We confirm that UltraGene Assay SARS-CoV-2 452R & 484K & 484Q Mutations V1 and SimplexaTM SARS-CoV-2 Variants Direct have detected two wrong mutations when compared to the NGS data.

 

Line 288, figure 1, please increase the text resolution of the mutations

AR

Font size of the Figure 1 was modified, as required.

 

Line 330, increase text resolution in fig 2 please

AR

Font size of the Figure 2 was modified, as required.

 

Line 330, it was previously reported that NGS occurred before RUO use, please clarify which way it is! The figure suggests RUO is carried out before NGS

AR

The figure 2 was elaborated as diagnostic algorithm to use on the basis of the data that we report with our experiences.
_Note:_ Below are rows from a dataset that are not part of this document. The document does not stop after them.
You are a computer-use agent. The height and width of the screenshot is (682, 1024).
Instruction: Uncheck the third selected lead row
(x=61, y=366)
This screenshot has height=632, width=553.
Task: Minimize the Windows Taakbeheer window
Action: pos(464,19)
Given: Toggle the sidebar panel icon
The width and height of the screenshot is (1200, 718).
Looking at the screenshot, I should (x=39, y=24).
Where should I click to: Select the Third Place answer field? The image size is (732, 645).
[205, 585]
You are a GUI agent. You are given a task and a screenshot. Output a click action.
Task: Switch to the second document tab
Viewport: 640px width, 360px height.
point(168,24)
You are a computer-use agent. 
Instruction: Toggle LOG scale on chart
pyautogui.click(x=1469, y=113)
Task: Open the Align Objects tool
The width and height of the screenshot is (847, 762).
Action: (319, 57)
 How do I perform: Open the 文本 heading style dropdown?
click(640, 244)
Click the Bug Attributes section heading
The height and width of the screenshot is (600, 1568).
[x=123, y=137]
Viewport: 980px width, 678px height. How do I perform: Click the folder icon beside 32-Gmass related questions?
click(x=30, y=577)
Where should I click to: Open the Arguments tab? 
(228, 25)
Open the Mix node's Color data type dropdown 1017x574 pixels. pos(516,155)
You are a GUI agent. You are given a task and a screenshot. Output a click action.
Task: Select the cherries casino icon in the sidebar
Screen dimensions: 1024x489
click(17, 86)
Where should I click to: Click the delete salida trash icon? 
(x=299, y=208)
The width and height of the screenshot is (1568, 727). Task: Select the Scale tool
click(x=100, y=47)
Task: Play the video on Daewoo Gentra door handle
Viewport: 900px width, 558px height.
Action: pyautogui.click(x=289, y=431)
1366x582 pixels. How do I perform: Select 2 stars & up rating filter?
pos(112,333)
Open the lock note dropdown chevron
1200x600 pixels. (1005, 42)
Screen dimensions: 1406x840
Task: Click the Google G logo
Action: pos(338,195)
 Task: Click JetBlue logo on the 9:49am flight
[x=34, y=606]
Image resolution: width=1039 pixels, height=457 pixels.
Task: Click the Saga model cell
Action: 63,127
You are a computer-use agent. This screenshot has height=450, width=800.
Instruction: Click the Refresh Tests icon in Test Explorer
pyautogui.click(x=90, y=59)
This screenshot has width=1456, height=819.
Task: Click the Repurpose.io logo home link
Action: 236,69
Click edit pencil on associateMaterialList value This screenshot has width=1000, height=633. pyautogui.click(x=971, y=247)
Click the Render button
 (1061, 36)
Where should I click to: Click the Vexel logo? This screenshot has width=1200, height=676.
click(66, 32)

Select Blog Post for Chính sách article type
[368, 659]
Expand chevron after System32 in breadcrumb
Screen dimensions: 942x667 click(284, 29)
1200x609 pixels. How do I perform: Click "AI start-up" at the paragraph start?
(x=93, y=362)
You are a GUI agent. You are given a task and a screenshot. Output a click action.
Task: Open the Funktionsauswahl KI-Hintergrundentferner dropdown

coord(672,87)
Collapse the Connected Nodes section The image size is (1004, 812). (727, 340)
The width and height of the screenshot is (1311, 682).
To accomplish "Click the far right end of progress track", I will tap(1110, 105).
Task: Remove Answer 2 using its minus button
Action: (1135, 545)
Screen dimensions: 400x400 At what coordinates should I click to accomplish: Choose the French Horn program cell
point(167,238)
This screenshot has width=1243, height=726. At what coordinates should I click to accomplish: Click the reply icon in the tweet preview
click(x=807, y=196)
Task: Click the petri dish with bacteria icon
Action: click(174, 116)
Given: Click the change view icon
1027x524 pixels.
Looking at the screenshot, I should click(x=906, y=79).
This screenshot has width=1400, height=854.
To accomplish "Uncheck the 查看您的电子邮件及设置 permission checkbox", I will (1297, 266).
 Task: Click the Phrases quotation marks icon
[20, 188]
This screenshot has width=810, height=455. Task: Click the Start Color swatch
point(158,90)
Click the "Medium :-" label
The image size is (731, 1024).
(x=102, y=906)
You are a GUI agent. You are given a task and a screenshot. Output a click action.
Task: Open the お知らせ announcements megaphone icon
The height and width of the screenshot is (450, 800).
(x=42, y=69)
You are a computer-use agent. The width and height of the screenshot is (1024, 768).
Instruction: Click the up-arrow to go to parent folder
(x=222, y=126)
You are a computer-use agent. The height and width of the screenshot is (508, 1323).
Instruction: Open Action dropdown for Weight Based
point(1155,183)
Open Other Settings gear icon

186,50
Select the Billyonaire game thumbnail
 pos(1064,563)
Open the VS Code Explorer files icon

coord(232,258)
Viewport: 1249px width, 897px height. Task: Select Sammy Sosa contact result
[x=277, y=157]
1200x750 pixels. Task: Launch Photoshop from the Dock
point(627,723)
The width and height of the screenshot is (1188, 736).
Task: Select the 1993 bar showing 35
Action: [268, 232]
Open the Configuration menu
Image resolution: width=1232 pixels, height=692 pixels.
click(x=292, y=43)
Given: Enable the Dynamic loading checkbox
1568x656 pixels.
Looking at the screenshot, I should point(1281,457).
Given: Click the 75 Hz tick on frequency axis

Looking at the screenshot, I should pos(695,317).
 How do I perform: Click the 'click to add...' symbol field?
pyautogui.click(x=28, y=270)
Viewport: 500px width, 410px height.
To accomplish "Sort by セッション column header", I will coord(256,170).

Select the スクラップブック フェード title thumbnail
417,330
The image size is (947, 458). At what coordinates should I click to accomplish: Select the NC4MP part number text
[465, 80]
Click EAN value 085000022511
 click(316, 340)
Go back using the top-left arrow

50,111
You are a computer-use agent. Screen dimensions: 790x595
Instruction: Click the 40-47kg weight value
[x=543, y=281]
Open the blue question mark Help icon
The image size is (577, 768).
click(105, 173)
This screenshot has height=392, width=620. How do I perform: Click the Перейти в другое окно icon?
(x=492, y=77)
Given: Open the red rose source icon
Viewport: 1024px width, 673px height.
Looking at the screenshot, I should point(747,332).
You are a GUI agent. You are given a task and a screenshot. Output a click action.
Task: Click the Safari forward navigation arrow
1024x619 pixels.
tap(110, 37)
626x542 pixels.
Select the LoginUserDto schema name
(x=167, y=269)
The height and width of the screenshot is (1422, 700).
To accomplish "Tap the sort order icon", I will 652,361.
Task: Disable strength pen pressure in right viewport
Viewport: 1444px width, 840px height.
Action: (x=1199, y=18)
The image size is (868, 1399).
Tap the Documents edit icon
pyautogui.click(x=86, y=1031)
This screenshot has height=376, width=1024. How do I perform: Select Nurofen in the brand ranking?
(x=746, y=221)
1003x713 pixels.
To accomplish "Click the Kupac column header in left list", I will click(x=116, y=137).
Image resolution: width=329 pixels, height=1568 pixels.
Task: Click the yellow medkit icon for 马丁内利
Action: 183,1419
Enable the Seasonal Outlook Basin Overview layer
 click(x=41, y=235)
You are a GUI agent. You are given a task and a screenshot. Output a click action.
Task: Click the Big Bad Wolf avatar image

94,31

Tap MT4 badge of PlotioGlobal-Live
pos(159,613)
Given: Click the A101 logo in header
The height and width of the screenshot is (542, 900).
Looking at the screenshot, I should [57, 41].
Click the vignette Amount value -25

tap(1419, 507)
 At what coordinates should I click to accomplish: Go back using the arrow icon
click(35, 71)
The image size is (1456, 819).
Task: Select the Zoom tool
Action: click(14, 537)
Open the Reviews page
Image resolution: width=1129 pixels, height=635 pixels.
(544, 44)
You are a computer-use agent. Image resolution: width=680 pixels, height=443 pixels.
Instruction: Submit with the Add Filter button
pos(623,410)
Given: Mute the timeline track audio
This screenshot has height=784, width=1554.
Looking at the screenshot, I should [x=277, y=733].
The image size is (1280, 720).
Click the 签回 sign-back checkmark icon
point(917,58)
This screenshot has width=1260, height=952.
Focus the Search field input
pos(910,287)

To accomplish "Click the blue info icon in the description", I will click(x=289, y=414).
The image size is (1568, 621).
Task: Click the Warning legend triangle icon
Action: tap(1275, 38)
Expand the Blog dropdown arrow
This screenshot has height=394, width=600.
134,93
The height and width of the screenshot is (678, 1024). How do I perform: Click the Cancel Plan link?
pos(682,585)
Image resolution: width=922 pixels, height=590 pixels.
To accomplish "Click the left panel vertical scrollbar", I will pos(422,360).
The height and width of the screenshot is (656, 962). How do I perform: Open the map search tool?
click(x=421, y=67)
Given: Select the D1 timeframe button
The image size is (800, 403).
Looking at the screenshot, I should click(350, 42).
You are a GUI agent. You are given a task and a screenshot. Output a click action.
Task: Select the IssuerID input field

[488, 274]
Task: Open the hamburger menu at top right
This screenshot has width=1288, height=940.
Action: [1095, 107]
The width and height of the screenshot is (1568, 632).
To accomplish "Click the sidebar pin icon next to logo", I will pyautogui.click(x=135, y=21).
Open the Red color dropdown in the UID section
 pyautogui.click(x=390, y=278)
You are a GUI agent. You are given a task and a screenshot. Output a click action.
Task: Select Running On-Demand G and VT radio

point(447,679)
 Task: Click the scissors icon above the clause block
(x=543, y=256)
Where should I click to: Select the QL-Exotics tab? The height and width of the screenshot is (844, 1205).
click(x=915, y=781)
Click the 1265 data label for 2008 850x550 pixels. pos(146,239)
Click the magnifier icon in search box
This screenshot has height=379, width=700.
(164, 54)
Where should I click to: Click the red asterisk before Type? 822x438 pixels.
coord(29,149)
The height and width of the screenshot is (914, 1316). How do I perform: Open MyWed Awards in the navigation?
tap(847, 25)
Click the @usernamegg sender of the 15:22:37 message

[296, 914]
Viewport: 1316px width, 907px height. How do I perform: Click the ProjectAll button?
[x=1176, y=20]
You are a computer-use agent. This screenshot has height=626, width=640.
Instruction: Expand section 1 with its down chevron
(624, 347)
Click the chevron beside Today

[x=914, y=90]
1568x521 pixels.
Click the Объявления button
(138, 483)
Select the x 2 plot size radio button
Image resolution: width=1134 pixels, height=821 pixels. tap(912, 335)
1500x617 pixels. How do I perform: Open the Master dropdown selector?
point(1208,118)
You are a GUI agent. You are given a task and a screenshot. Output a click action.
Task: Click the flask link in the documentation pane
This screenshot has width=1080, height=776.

Indeed, in the lines 328-330 we write it: “To optimize control of the SARS-CoV-2 variants, the molecular detection of the most widespread spike protein mutations could be used as test of second level in the diagnosic workflow of COVID-19 (Figure 2)”. The figure 2 was cited only in this sentence with the aim to propose the use of these test before the sequencing, and not after NGS as we performed in this study.

 

Line 345, the authors have not stated the costs of these tests, aside from terming them “cheap”,

AR

We define these assays only as less expensive without to report the exact cost because here, there are not commercial aims and furthermore, they have different costs. However, it is known that multiplex PCR, with single test cost about inferior to 50,00€, is cheap compared to the NGS, that it is paid 200,00€ - 300,00€ each sequence.

 

The lines cited in these responses are referred to the manuscript version without track changes.